→ **Set task**
Put the material from the line with "Select the RAR" to the line with "Click the forward" into a two-column CSV headed instruction and response, with each instruction and its response in one row. Quote every field and replace any line breaks inside a field with spaces.

** Begin Available data **

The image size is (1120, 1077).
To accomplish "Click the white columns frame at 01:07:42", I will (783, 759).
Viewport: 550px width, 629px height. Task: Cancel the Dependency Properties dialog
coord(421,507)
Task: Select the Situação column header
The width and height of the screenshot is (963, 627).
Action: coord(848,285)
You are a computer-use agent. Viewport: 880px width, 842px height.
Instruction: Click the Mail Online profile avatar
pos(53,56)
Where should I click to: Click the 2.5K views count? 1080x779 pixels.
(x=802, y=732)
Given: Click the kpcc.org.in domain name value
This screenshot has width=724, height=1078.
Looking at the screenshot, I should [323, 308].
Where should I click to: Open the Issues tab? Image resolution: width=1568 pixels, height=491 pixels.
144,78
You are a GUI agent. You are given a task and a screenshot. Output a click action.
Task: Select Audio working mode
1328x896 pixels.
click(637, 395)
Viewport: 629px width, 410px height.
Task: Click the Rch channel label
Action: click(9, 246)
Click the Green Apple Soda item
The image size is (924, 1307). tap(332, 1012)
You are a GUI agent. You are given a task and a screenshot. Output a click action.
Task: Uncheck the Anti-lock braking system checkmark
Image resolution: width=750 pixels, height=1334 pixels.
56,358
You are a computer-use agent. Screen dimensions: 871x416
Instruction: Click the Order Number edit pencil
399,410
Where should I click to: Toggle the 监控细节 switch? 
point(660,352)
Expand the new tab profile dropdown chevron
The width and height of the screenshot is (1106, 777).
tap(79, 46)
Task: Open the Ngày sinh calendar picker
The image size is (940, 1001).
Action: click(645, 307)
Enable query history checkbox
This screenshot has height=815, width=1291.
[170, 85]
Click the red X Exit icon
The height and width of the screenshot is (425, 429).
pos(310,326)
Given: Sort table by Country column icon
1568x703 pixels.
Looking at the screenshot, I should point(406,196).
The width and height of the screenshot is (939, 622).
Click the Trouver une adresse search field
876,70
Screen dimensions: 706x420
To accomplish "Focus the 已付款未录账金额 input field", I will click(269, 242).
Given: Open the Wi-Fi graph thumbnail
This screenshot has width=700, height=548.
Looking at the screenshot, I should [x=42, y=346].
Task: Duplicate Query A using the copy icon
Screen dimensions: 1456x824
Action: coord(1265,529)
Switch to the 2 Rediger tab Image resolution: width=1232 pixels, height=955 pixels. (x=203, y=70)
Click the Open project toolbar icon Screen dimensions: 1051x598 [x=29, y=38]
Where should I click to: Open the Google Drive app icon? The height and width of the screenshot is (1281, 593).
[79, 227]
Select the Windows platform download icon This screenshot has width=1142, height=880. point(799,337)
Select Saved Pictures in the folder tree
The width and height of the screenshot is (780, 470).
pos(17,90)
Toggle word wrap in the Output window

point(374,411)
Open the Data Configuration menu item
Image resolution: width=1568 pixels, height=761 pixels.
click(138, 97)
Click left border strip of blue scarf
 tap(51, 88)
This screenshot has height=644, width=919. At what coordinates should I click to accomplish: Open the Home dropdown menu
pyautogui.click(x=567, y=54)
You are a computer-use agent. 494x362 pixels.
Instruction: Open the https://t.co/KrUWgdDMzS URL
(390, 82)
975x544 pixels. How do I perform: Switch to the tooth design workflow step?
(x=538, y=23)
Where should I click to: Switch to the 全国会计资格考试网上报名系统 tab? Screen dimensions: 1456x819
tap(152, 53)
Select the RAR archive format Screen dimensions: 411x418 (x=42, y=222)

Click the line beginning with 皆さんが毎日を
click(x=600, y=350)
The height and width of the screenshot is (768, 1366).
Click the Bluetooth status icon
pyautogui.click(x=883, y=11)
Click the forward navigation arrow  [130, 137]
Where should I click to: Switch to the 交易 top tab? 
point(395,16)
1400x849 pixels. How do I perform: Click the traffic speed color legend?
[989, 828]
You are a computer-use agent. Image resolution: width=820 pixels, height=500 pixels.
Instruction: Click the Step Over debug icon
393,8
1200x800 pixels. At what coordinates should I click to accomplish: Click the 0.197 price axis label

** End Available data **

→ **Result of the task**
instruction,response
"Select the RAR archive format Screen dimensions: 411x418","(x=42, y=222)"
"Click the line beginning with 皆さんが毎日を","click(x=600, y=350)"
"The height and width of the screenshot is (768, 1366). Click the Bluetooth status icon","pyautogui.click(x=883, y=11)"
"Click the forward navigation arrow","[130, 137]"